■ **Texto**
-------

Cuarta conferencia
Dictada por mí, el 12 de diciembre de 1930. Ante el grupo que acababa de ser reorganizado y al que habían sido admitidos, nuevamente, los miembros del llamado «Grupo Orage». La sala estaba repleta.
Antes de abordar la idea esencial de esta cuarta conferencia, quiero describirles, ilustrándolos de la manera más clara posible, varios acontecimientos que se produjeron entre los miembros de este Grupo Orage después de que les propuse firmar el «compromiso previo» del que les hablé.
Y quiero describirlos, así como las diversas consecuencias que de ello se derivaron y que, por otra parte, engendraron de manera inesperada una combinación de circunstancias muy provechosas para mí, porque al proyectar sobre ellos una luz real —y no publicitaria, como se tiene costumbre de hacer en Norteamérica por cualquier cosa—, me será posible ofrecer, a la mirada interior de cada lector, un excelente cuadro que lo ayudará a comprender con cuánta fuerza se ha desarrollado, entre los norteamericanos —considerados en la tierra, por todos nuestros contemporáneos, como los que han alcanzado la más alta cultura—, este sentimiento al que se le llama «instinto de rebaño», que ha llegado a ser la propiedad indiscutible de la mayoría de los hombres de hoy en día, y cuya manifestación consiste en que el hombre, en vez de actuar de acuerdo a su propio razonamiento, sigue ciegamente el ejemplo de los otros, mostrando así a qué nivel tan bajo se encuentra el desarrollo de su pensamiento, con respecto a su capacidad para efectuar confrontaciones lógicas. Además, esta exposición hará destacar y aun le aclarará por completo, a cada uno de los lectores de mis obras, uno de los aspectos de la costumbre que se ha difundido por todas partes en el proceso de nuestra existencia en común, especialmente entre los norteamericanos, y que consiste en que la gente, en sus esfuerzos por alcanzar un solo y mismo objetivo, se divide en varios «partidos», como se dice; lo que constituye para mí, sobre todo en estos últimos años, una de las más grandes «plagas» de nuestra vida social contemporánea.

-------

■ **Ejercicios propuestos**
1) Enumera todas las expresiones que la conferencia encierra entre comillas angulares (« »).
2) Copia de la conferencia, palabra por palabra, el tramo que va desde "Antes de abordar" hasta "que les hablé.".

[Filas extraídas de una colección]
-------

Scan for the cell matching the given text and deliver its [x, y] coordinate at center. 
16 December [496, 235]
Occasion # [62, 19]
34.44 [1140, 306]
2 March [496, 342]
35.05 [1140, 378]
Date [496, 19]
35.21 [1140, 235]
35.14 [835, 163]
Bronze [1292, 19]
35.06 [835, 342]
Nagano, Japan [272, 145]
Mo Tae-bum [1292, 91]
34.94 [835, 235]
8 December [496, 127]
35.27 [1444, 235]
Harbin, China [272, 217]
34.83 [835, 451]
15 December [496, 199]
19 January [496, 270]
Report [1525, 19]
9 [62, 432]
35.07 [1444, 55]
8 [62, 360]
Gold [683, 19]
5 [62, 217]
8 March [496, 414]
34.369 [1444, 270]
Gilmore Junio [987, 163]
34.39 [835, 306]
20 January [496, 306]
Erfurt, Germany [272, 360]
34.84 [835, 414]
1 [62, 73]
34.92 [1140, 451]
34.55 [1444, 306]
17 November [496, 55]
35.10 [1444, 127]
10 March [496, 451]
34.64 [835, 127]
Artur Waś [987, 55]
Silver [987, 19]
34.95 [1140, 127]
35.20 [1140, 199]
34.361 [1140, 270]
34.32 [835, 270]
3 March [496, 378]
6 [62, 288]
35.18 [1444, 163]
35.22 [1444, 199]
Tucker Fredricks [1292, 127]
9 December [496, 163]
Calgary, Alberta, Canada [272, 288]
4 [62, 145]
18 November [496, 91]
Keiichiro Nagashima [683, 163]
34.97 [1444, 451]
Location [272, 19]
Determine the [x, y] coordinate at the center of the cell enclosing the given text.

-------

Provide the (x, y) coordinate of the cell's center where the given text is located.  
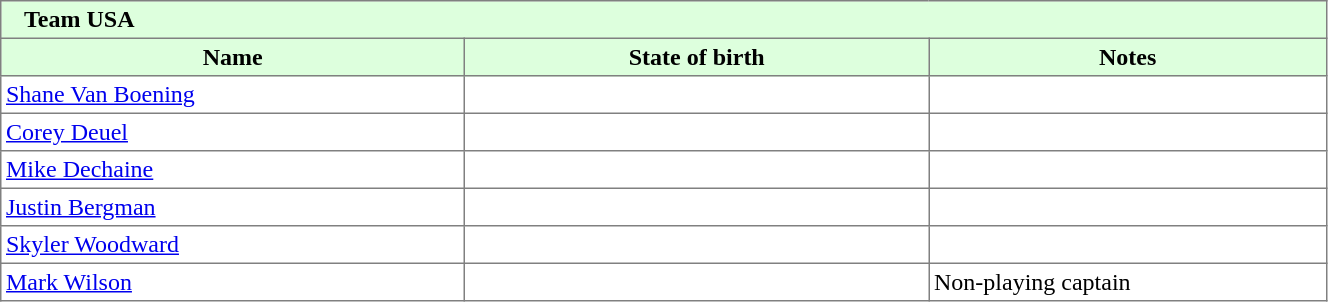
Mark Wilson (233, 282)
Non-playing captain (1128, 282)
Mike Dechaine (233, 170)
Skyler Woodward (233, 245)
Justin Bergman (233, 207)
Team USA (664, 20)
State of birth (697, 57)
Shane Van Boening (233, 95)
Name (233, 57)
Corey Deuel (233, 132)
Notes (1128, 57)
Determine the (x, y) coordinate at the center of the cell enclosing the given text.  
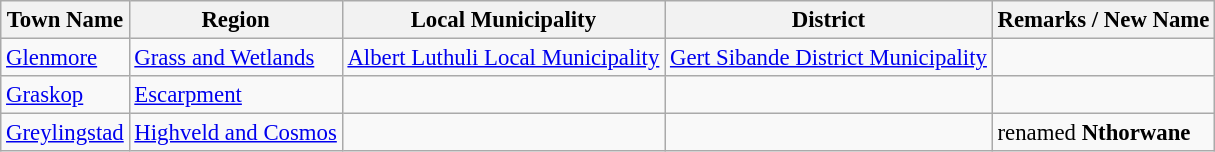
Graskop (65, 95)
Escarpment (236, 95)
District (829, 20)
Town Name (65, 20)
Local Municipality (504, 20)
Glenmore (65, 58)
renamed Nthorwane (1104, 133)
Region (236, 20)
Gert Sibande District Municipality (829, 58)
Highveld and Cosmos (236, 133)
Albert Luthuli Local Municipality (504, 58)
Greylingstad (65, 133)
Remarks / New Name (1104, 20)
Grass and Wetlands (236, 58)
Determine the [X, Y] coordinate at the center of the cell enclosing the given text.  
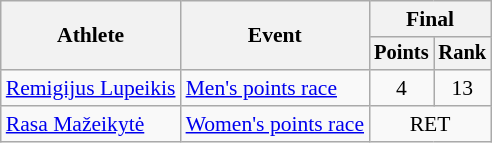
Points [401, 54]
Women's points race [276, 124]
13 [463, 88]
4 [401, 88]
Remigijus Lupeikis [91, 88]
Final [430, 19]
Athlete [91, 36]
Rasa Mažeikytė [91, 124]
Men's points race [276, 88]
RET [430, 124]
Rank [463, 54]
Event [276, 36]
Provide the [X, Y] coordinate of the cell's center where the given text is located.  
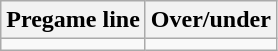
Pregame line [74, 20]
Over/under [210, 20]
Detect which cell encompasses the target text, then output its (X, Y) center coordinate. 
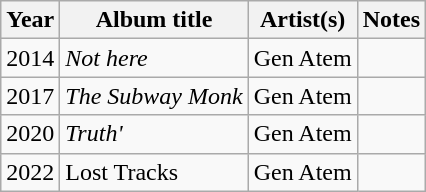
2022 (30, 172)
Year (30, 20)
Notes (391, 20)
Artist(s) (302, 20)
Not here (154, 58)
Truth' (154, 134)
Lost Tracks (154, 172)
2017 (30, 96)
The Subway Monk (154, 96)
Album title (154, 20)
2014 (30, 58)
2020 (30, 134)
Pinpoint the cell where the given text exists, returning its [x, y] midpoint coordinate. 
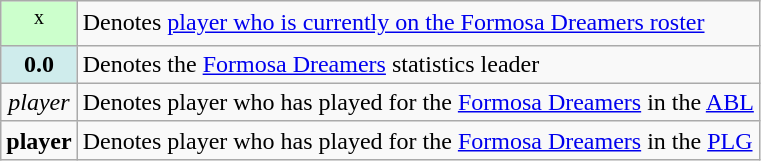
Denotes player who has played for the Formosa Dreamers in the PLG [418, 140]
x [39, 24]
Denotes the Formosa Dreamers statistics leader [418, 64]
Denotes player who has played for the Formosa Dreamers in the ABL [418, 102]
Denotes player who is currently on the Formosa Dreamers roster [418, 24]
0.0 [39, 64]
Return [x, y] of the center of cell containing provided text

-------

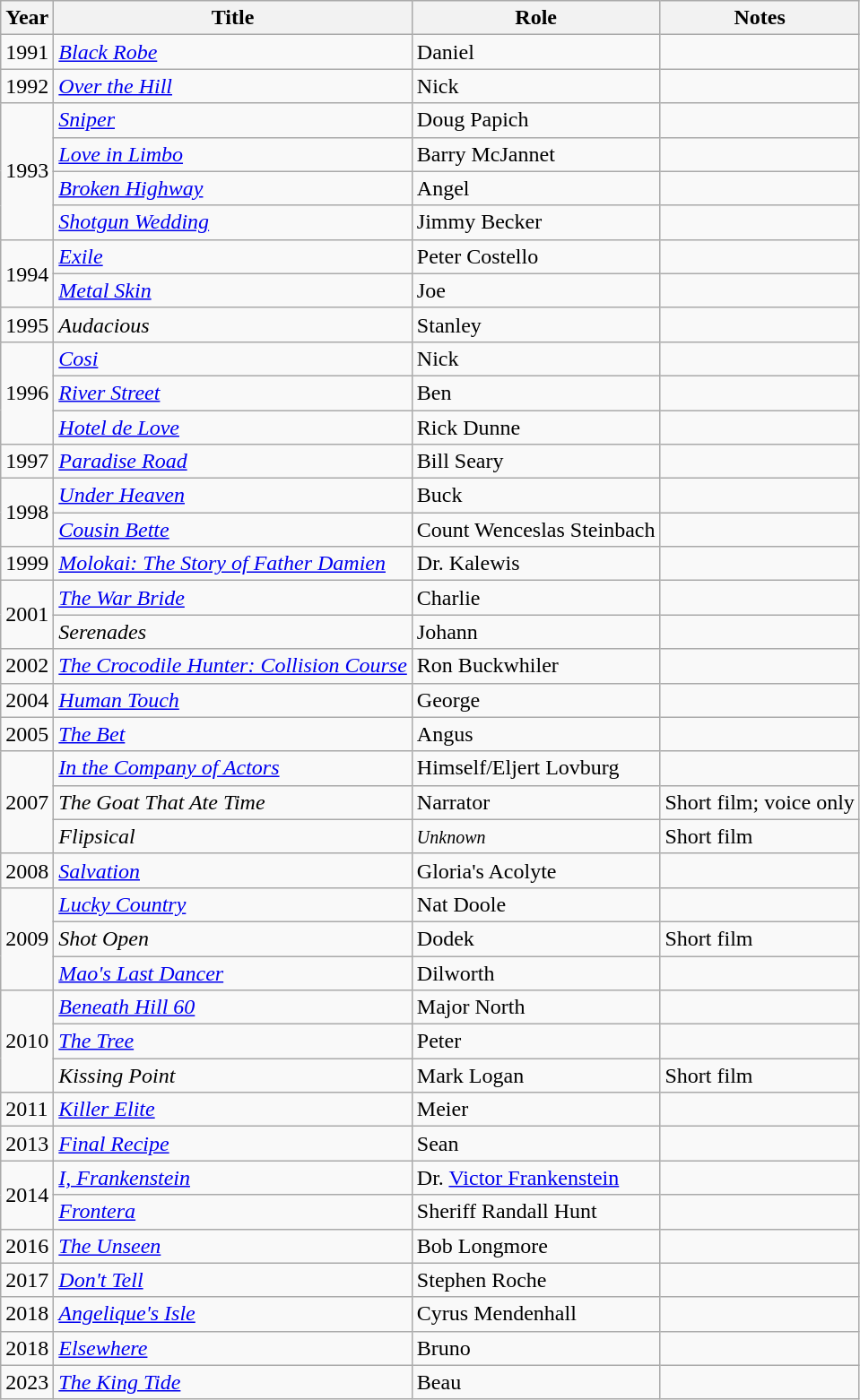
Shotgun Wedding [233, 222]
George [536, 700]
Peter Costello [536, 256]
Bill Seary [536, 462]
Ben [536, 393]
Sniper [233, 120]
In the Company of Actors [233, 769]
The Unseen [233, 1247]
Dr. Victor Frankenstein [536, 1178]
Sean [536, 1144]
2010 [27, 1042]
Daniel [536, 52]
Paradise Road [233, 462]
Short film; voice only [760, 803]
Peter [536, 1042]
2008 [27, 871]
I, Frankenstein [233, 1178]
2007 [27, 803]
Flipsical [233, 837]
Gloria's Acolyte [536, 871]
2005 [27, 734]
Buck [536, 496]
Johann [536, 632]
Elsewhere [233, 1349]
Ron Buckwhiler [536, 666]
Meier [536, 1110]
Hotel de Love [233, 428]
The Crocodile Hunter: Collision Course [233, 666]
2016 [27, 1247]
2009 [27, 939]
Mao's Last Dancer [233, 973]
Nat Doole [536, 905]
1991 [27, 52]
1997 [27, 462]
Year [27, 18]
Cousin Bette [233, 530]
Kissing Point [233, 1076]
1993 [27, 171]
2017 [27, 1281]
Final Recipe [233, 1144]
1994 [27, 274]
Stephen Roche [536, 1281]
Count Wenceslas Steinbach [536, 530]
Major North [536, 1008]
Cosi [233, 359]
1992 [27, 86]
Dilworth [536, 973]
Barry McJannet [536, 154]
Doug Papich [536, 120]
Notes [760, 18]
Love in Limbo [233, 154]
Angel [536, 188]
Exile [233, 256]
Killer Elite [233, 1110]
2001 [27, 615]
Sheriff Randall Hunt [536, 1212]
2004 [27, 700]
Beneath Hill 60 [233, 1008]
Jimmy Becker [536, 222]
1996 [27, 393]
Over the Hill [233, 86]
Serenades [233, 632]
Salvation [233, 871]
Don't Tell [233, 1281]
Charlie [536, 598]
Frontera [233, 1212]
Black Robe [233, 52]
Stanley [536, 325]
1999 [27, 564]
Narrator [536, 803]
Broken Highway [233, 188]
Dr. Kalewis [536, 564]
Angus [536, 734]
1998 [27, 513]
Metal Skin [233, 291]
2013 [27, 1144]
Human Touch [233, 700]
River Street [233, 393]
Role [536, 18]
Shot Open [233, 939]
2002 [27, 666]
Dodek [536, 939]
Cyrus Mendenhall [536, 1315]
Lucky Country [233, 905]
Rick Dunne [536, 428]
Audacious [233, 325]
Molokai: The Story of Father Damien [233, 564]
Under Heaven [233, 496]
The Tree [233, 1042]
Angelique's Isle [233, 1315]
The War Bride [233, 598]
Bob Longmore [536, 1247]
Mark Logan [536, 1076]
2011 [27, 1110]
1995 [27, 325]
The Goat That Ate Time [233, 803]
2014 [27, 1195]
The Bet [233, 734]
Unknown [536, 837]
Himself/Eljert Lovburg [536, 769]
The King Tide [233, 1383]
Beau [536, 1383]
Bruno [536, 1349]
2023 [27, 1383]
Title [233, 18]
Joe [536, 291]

-------

■ **Soluciones**
1) «Grupo Orage», «compromiso previo», «instinto de rebaño», «partidos», «plagas»

2)
Antes de abordar la idea esencial de esta cuarta conferencia, quiero describirles, ilustrándolos de la manera más clara posible, varios acontecimientos que se produjeron entre los miembros de este Grupo Orage después de que les propuse firmar el «compromiso previo» del que les hablé.